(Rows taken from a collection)
● ● ● ● ●
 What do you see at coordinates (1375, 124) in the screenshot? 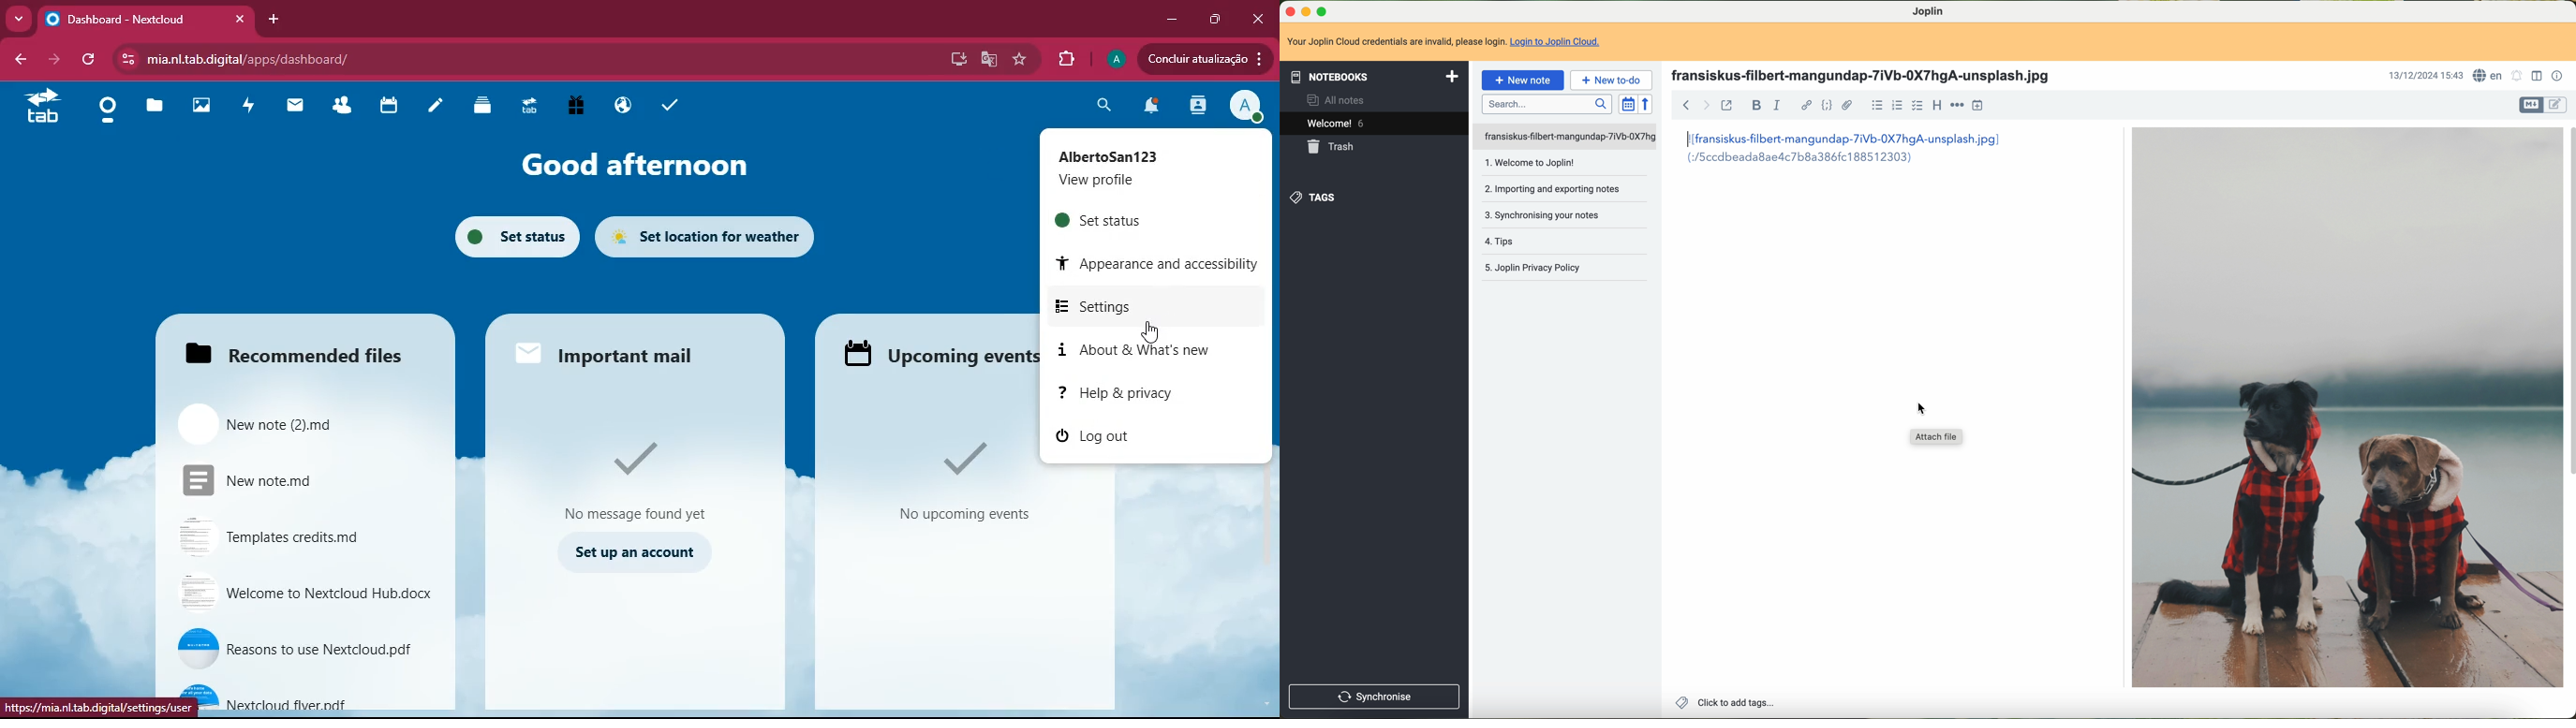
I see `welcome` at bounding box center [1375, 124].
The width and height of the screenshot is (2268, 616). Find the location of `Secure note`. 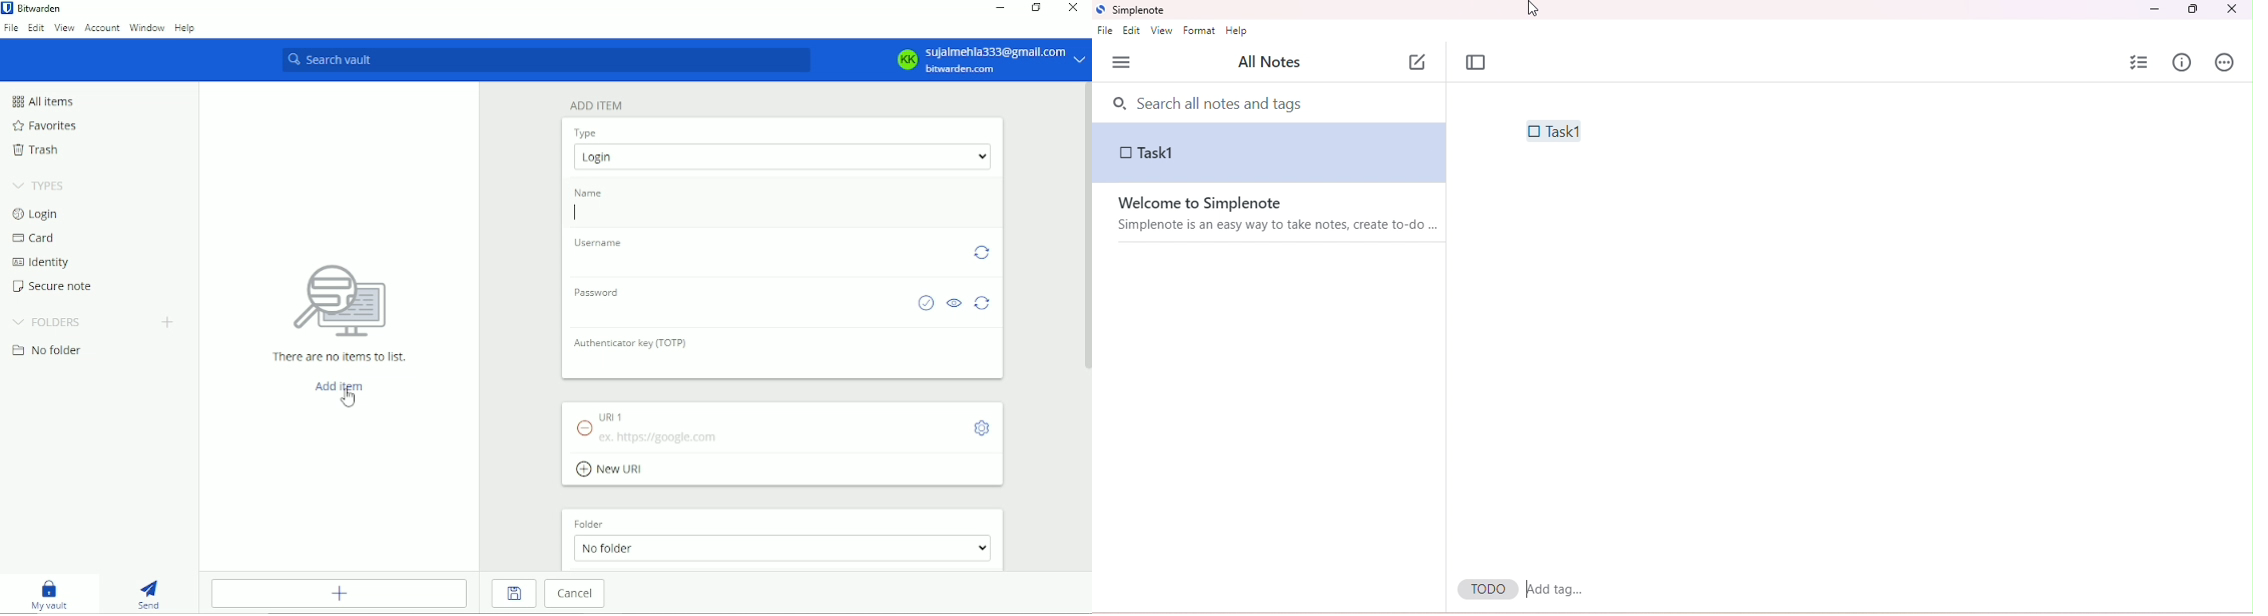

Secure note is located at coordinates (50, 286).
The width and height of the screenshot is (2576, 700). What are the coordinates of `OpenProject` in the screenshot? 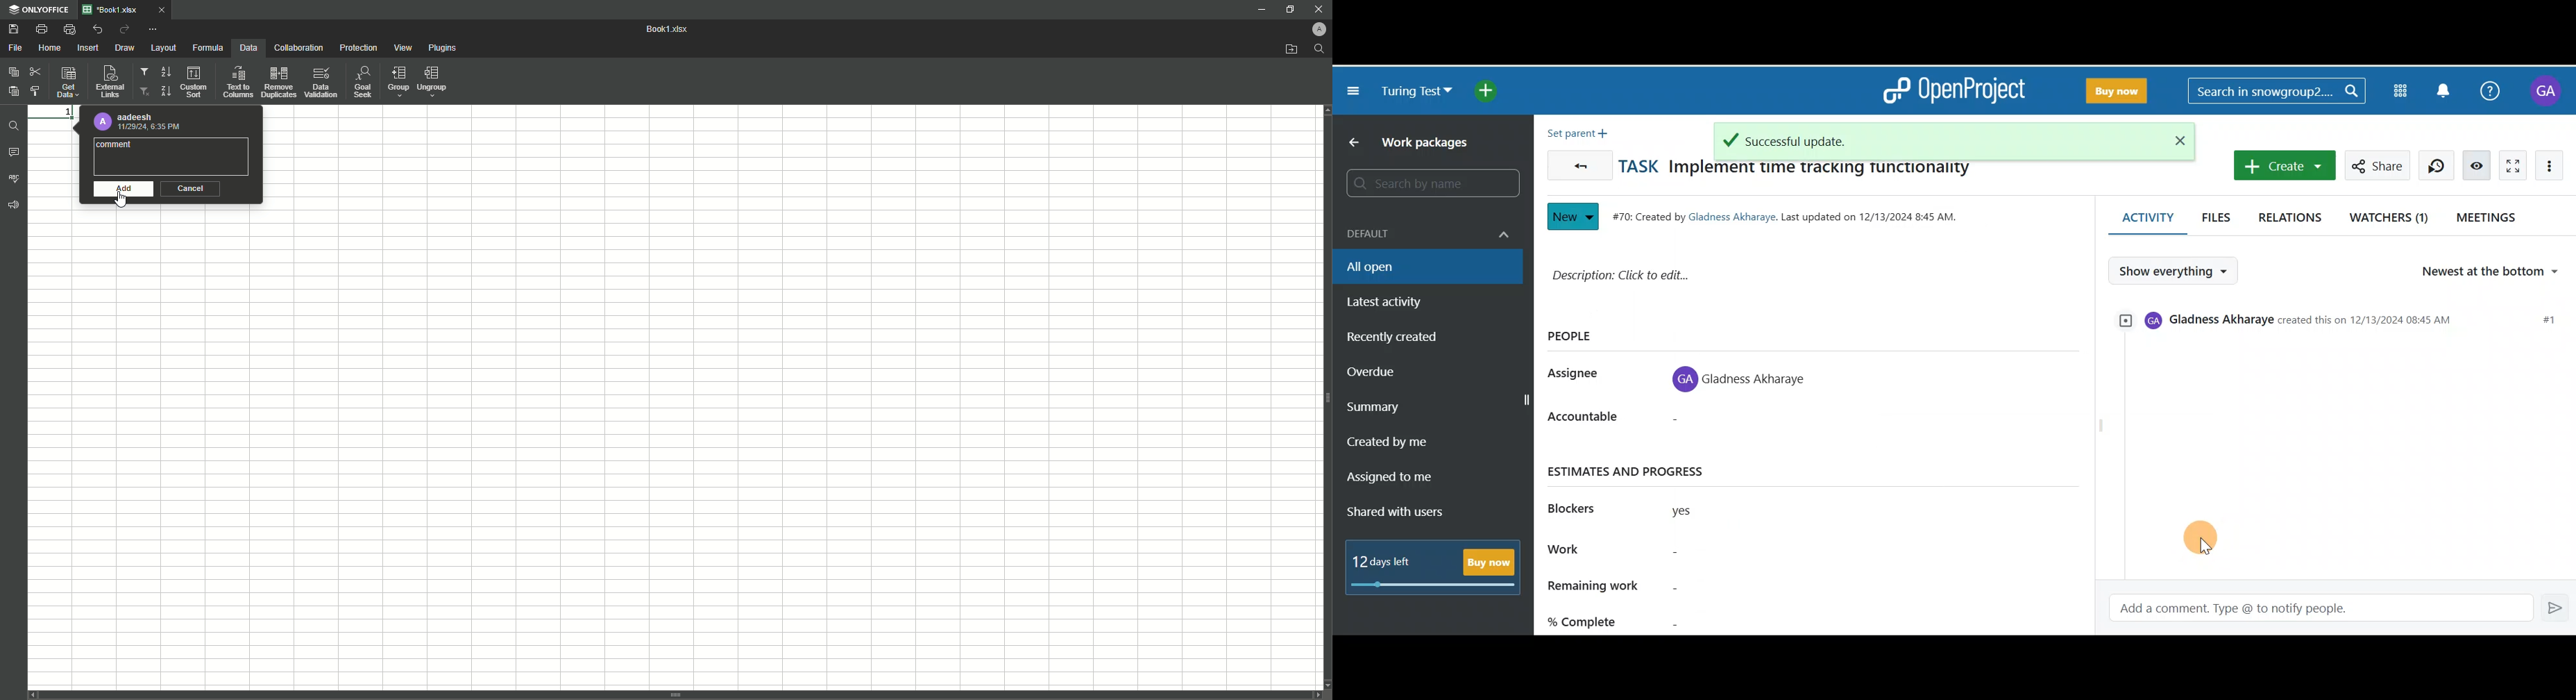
● ● ● ● ●
Can you return every one of these rows word for word, with the pictures left out?

 What do you see at coordinates (1375, 124) in the screenshot? 
I see `welcome` at bounding box center [1375, 124].
The width and height of the screenshot is (2268, 616). Find the location of `Secure note`. 

Secure note is located at coordinates (50, 286).
The width and height of the screenshot is (2576, 700). What are the coordinates of `OpenProject` in the screenshot? 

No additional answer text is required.